ACTIVITIES
1. Answer these questions about the article on how genitals evolved in land animals:
(a) Which journal published the study, and on what date?
(b) What does the embryonic cloaca develop into?
(c) In mammals, which structure is the cloaca closer to?
2. What terms does the article on how genitals evolved in land animals use to name a particular animal or group of animals? Leave out general words such as "animals," "creatures," and "taxa."
3. Reproduce the passage of the article on how genitals evolved in land animals starting at "Patrick Tschopp, from" and ending at "sea to land.".

EXTRACTED TEXT

There is a good reason for the diversity of sex organs in animals and it apparently has something to do with the transition of the first animals from living in water to living on land.

Patrick Tschopp, from the Department of Genetics at the Harvard Medical School in Boston, explained that when the first animals crawled into land millions of years ago, they needed to evolve limbs from their fins.

The creatures also had to protect their eggs and ensure that these do not dry out and since their hostile environment prevented them from releasing their eggs and sperms into the water, they evolved to have the capability for internal fertilization which required external genitalia.

In a new study published in the journal Nature on Nov. 5, Tschopp and colleagues offered insights on how these animals developed their sex organs when they transitioned from sea to land.

The researchers discovered that when given the right nudge, they could turn the embryonic limb cells of snakes and lizards into genitals and that they could have the same result when they manipulate the tail bud cells in mice indicating that limbs and genitals have the same evolutionary origins. Tschopp said that genital evolution is an adaptive measure that is similarly crucial to surviving on land as with limbs having evolutionary origins on fish fins.

"The move of vertebrates to a terrestrial lifestyle required major adaptations in their locomotory apparatus and reproductive organs," the researchers wrote. "We show that the developmental origin of external genitalia has shifted through evolution, and in some taxa limbs and genitals share a common primordium."

Crucial to the process was moving the embryonic cloaca, a structure that develops into the urinary and gut tracts. The structure sends a molecular signal that tells nearby cells and tissues to turn into genitals. This means that the location of the cloaca determines which of the tissues receive the signal first.

In squamates (snakes and lizards), the tissue called lateral plate mesoderm, which makes paired limbs is closer to the location of the cloaca and thus receives the signal. The location of the cloaca in mammals on the other hand, is closer to the tail bud.

"It demonstrates that there is a flexibility with what kind of cells can get recruited during development to form genitalia," Tschopp said. "What we were able to show is that if you ectopically transplant this cloaca into either limb or tail bud cells, these cells respond in a way that reflect their development being redirected to a genital fate."

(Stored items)
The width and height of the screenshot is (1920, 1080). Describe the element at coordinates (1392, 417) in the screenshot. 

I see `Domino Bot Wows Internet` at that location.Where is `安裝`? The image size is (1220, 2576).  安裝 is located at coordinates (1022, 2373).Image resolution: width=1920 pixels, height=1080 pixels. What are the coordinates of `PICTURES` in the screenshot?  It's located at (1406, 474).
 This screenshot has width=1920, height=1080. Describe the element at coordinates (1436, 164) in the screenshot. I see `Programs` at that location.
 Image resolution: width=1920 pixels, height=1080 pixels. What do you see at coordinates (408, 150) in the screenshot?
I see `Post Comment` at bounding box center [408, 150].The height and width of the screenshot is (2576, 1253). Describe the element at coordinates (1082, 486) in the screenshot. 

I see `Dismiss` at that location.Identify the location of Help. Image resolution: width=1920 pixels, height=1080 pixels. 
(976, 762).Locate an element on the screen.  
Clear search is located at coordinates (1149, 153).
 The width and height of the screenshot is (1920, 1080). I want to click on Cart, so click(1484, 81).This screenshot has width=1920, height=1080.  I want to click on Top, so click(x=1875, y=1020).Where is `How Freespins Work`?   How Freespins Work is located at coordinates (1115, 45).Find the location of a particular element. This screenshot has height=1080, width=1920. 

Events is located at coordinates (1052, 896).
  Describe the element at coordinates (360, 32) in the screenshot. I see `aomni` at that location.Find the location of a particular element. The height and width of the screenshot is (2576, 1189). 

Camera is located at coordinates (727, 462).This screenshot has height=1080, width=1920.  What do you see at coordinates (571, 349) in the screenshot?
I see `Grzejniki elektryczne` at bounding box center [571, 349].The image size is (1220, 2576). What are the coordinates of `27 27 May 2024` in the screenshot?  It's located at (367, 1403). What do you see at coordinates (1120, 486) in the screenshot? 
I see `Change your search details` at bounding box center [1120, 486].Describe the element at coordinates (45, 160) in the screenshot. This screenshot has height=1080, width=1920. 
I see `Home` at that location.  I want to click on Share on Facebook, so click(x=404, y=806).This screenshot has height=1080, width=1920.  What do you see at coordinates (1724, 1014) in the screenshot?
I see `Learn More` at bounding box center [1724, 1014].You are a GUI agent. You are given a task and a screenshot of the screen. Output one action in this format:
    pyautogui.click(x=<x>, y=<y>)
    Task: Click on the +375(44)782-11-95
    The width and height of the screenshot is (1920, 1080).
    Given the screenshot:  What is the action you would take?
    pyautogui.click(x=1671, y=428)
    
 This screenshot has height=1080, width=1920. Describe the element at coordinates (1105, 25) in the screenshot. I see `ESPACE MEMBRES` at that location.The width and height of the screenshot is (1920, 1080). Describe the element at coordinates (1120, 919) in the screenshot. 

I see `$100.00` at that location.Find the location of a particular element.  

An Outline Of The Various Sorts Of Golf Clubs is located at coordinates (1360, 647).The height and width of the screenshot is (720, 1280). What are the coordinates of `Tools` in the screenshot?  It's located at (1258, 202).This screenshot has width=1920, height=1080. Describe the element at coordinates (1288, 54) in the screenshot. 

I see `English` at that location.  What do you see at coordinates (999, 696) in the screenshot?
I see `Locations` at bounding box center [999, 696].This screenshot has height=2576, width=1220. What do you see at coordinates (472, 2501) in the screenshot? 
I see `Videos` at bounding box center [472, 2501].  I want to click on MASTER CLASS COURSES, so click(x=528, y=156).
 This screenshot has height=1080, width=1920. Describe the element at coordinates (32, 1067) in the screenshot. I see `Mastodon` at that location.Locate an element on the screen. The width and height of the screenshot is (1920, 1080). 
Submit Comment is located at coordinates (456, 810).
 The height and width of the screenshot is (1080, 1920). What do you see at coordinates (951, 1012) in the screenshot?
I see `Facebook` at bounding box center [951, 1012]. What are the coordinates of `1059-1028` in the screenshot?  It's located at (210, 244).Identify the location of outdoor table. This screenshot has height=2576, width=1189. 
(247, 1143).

SET OF ANSWERS
1.
(a) Nature, on Nov. 5.
(b) The urinary and gut tracts.
(c) The tail bud.

2. snakes, lizards, mice, fish, vertebrates, squamates, mammals

3.
Patrick Tschopp, from the Department of Genetics at the Harvard Medical School in Boston, explained that when the first animals crawled into land millions of years ago, they needed to evolve limbs from their fins.

The creatures also had to protect their eggs and ensure that these do not dry out and since their hostile environment prevented them from releasing their eggs and sperms into the water, they evolved to have the capability for internal fertilization which required external genitalia.

In a new study published in the journal Nature on Nov. 5, Tschopp and colleagues offered insights on how these animals developed their sex organs when they transitioned from sea to land.